「的を得る」は正しい表現
「的を得る」は「当を得る」「的を射る」の誤用であることは良く言われており、最新のATOK17では「まとをえる」を変換すると同様の指摘をしてくれますし、共同通信社の記者ハンドブックにも「的を射る」を使用するように書いてあります。しかし、駿河台予備学校世界史講師の中谷臣氏のサイト「世界史教室」によると、「的を得る」は漢語に由来する正しい表現なんだそうです。
ただ、「的を射る」を誤った表現であるかのように書いてあるのにはがっかり。「正鵠を得る」から変化した「的を得る」が本来の表現だっだとしても、現在では「正鵠を射る」や「的を射る」という表現も正しいと言えるのではないでしょうか。例えば「一生懸命」も「一所懸命」が変化した表現ですが既に市民権を得てますし、以前は忌み嫌われていた「ら抜き言葉」も今では可能と受け身を区別しやすいという意見もあるように、言葉は常に変化するもの。「正鵠」から「的」への変化は認めておきながら「得る」から「射る」への変化は認めないというのは、主張に一貫性がないように思います。


Comments
私も気になって調べたことがあるのですが「正鵠を失う」から「的を得る/射る」への移り変わりを文献にもとづいて示した資料は見たことがありません。中谷氏の記述も推測を並べたにすぎませんね……。あんな長い注をつけるくらいなら歴史の先生らしく「正鵠を得た答案」とでも書けばいいのに。
Posted by: 9981 | 2004.02.09 at 21:52
もしも、「正鵠を失う」→「正鵠を得る」→「正鵠を射る」→「的を射る」なんて移り変わりだったら、「的を得る」は間違いですよねぇ(笑)。

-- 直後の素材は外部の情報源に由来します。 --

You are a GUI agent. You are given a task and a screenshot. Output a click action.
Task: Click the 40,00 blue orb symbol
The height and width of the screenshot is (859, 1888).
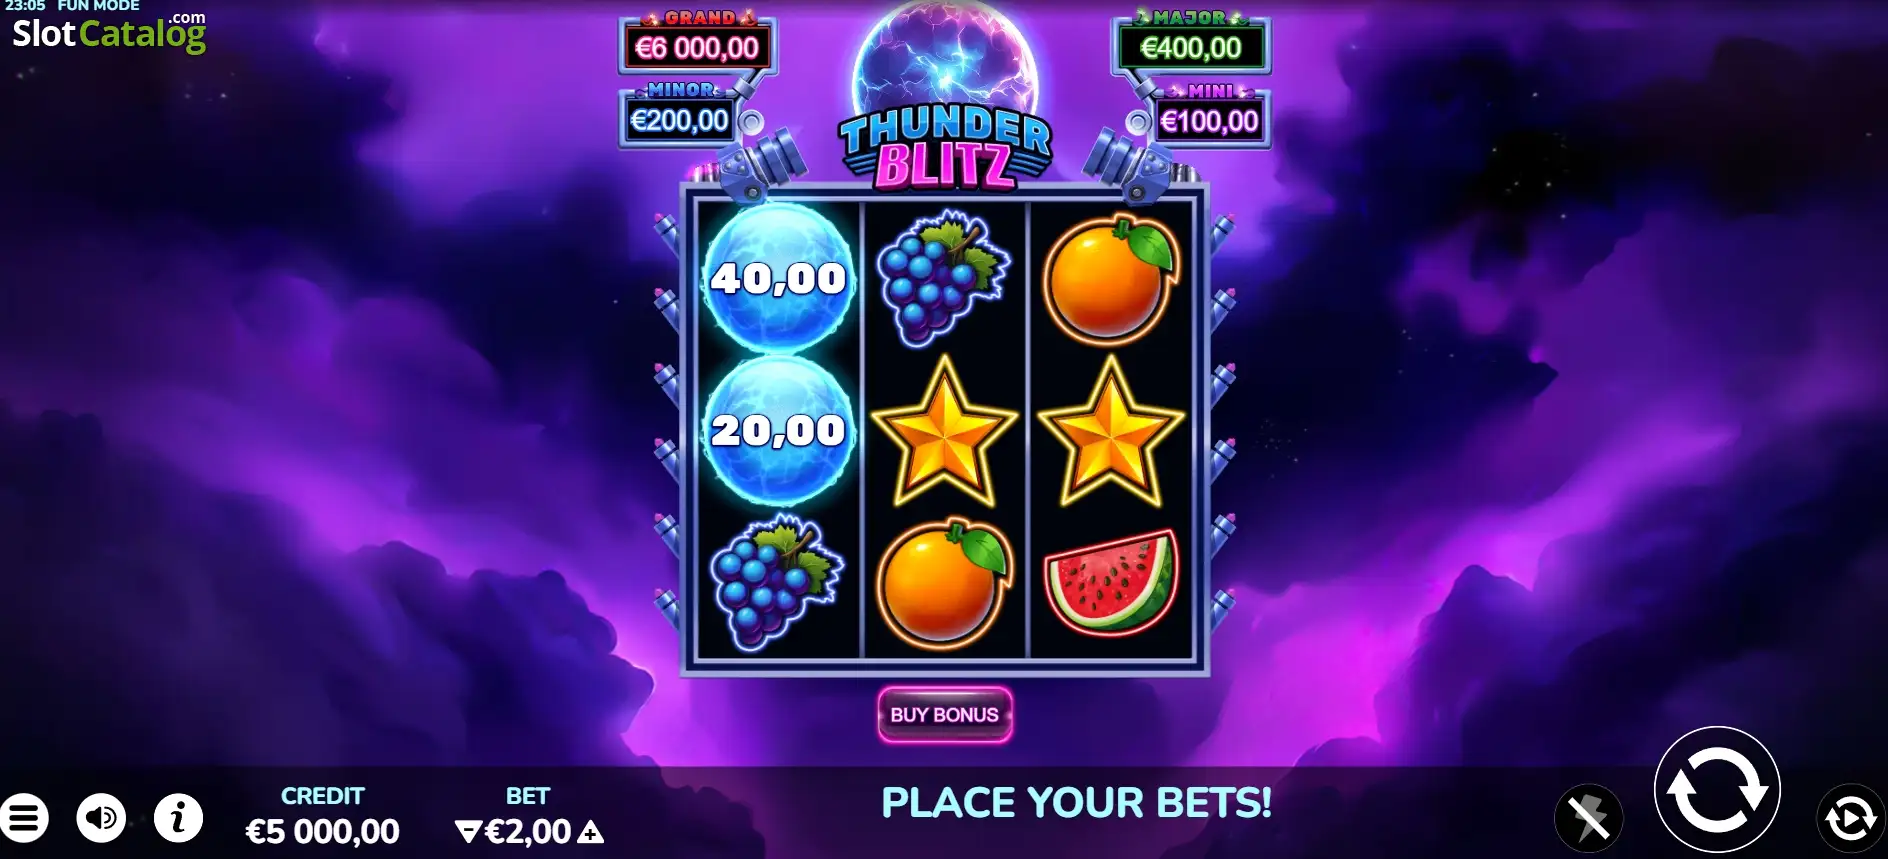tap(778, 278)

「9x9=81@cocolog」は、いきなりQカップの話題でびっくりしました。Qカップと聞いて最初に思い浮かぶのは森川まりこなんですが、最近は他にもいるんでしょうねぇ。てな訳で、「Qカップの威力」の続きを楽しみにしています。
Posted by: 椎名まお | 2004.02.09 at 22:21
「変化した表現ですが既に市民権を得~」
と言ってしまっては、
いままでは確かに間違った表現ですが
これから市民権を得るのです、ということになりますね
Posted by: st | 2004.08.26 at 04:26
「だっだとしても」もと書いてあるが。
文章をちゃんと読んでないみたいだなぁ。
Posted by: | 2006.03.01 at 15:17
>どうやらどこかの受験関係の掲示板で
>「正しい日本語もわからないのに偉そうなことをいうな」
>という旨の非難をされたらしく、
>中谷氏は真正面からそれを論駁した。
論争が起こってるわけか。
内容について書いた文章を探したが、
「「的を得る」という表現は、
日中出版『論語の散歩道』重沢俊夫著や、
大修館書店『日 本語大シソーラス』山口翼編の「要点をつかむ」
という項目にもあります。また小学館 の
『日本国語大辞典(12)』にも「まとを得る」があり、
中国文学の京大助教授・高橋 和巳の小説から
「よし子の質問は実は的をえていた」を引用しています。 」
ということがわかった。
Posted by: | 2006.03.01 at 15:50
ここ最近TVでやるまで「的を射た」なんて聞かなかったし、言ったことも無かったんだけどなぁ。
違和感が大きくて・・・。
ら抜き言葉と同じくらいムズムズする。
確かに「射て」も「当たる(得る)」とは限らないかと。
Posted by: | 2006.12.05 at 09:30
頭皮ガチガチの国語の先生なんかに
的を得たなんて言ったら注意されそうだけど
頭皮柔軟な英文科の先生なんかは
言語は日々変わっていく物だと認識しているから
的を得たのが現代語としては自然だと思ってそう。
Posted by: | 2009.04.30 at 13:21
今まで「的を射る」のみ意味を成り立たせる遣い方だと信じてましたから、驚きました。「得る」でも誤用と言わない…自由度は増えた訳ですね。
言葉の変化や柔軟性を認めつつも、できるだけわかりやすい表現を意識することと、誤解や無意味な物議を起こす必要性を感じませんので、私は基本的に「射る」を用いたいですね。